斎藤環

さて、もう一度確認しよう。欲求は満足することができる。でも欲望は、決して満足しない。そして、人間の活動は、そのほとんどがこうした「満たされない欲望」の上に成立している。僕たちは自分の抱えた欲望をそのつどちょっとずつ満たしてやることで、最終解決は先送りしながら生きている。

もっと言えば、実は最終解決なんて、本当は存在しない。でもね、「欲望」ってある意味、すごく良くできたエンジンだと思うよ。「人間を動かす」って意味でね。
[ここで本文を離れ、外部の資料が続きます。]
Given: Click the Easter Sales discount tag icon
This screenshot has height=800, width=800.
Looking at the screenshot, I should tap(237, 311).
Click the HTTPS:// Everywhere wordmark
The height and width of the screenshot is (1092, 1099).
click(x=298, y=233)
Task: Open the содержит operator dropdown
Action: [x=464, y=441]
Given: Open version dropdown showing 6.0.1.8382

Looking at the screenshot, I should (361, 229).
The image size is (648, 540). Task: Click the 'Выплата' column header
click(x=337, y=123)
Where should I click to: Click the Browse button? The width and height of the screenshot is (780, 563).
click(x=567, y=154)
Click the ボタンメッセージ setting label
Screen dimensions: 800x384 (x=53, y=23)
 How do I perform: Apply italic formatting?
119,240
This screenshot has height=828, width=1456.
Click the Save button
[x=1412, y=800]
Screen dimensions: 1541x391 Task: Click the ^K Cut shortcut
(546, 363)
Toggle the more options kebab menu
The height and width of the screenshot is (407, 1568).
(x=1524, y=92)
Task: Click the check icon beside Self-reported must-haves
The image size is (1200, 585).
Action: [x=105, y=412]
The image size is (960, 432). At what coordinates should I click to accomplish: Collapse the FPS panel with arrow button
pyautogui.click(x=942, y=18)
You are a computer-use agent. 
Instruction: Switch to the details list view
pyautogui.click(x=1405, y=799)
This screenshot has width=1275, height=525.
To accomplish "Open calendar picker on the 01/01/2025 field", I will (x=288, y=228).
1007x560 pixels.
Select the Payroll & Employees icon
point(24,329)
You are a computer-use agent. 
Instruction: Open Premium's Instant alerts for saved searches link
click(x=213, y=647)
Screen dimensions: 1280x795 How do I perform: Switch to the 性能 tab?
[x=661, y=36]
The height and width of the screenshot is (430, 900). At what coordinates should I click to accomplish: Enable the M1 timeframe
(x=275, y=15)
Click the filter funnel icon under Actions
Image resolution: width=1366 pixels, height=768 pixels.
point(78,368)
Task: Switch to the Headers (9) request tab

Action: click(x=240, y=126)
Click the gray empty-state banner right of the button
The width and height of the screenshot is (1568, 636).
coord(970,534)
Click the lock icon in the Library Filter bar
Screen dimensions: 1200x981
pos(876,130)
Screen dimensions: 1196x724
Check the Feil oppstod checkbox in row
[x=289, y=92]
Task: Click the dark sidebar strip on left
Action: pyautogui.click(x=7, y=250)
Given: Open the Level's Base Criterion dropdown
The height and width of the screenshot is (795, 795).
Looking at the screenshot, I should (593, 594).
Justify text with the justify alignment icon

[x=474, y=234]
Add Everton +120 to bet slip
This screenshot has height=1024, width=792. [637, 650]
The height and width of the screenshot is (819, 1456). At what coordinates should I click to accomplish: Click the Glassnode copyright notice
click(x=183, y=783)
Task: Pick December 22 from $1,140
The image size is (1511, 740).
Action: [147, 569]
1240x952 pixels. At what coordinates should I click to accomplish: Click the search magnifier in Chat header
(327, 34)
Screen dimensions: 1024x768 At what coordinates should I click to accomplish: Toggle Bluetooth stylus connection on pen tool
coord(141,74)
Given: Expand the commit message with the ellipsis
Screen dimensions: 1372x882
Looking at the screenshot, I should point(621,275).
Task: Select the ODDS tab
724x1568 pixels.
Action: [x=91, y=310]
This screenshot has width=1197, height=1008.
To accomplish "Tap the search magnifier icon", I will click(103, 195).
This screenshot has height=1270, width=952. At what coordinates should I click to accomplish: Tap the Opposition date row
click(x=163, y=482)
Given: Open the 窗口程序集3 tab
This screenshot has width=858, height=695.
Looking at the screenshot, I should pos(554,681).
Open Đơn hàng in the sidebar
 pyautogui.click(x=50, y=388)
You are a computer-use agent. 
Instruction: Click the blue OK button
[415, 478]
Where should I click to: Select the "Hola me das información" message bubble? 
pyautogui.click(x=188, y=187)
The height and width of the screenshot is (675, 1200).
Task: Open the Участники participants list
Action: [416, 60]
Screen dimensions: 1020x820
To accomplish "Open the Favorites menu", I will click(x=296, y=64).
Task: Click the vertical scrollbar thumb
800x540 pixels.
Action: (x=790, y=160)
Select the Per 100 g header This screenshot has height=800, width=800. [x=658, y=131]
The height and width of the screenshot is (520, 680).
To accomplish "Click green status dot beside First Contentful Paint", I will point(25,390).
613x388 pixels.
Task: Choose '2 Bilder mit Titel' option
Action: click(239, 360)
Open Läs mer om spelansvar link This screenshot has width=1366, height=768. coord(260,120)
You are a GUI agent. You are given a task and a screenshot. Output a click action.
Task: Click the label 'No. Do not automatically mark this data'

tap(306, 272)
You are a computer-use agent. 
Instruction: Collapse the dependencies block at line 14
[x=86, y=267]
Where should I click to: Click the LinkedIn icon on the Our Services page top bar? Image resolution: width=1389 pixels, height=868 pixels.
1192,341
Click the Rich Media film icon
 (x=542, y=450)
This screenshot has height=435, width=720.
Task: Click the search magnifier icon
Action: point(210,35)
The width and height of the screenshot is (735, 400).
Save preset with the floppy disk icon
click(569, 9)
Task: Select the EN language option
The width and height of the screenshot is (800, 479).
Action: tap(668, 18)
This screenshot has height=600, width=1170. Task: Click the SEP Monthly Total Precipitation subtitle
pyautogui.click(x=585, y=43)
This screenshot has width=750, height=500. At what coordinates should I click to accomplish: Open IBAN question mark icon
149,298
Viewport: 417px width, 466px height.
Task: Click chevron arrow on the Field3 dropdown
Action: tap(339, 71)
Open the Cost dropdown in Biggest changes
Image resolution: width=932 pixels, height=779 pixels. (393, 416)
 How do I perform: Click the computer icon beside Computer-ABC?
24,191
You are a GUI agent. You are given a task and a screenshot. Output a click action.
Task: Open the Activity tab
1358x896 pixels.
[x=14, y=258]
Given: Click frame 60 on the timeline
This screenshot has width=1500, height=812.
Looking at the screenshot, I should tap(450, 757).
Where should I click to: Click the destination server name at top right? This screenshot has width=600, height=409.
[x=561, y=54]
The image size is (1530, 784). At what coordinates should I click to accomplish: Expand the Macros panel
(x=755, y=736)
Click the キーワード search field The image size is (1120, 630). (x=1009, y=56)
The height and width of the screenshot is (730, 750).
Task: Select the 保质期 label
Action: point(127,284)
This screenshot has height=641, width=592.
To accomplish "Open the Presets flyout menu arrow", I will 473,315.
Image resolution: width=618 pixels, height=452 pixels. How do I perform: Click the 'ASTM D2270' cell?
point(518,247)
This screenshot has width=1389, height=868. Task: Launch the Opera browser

だって、最終解決があるとわかったら、みんなそれにはじめから飛びつくに決まってるじゃない。でも、もしそんなことになったら、もう人間には進歩も成長もしなくなるだろう。僕とキミとでは欲望の形が違っていて、それぞれにその満足を懸命に追求しようとするからこそ、この社会もそれなりにうまく回っていくのかもね。

実はこういう欲望のメカニズムは、「資本主義」システムのそれとよく似ている。いろんな問題解決を先送りにしながら成立しているこのシステムは、その究極的な解消がありえないことが、システム成立のための重要なよりどころになっている。その意味では人間の欲望のあり方と、すごく似ているわけだ。もちろん「だから資本主義が一番すばらしい」とかいう、ベタな話じゃないけどね。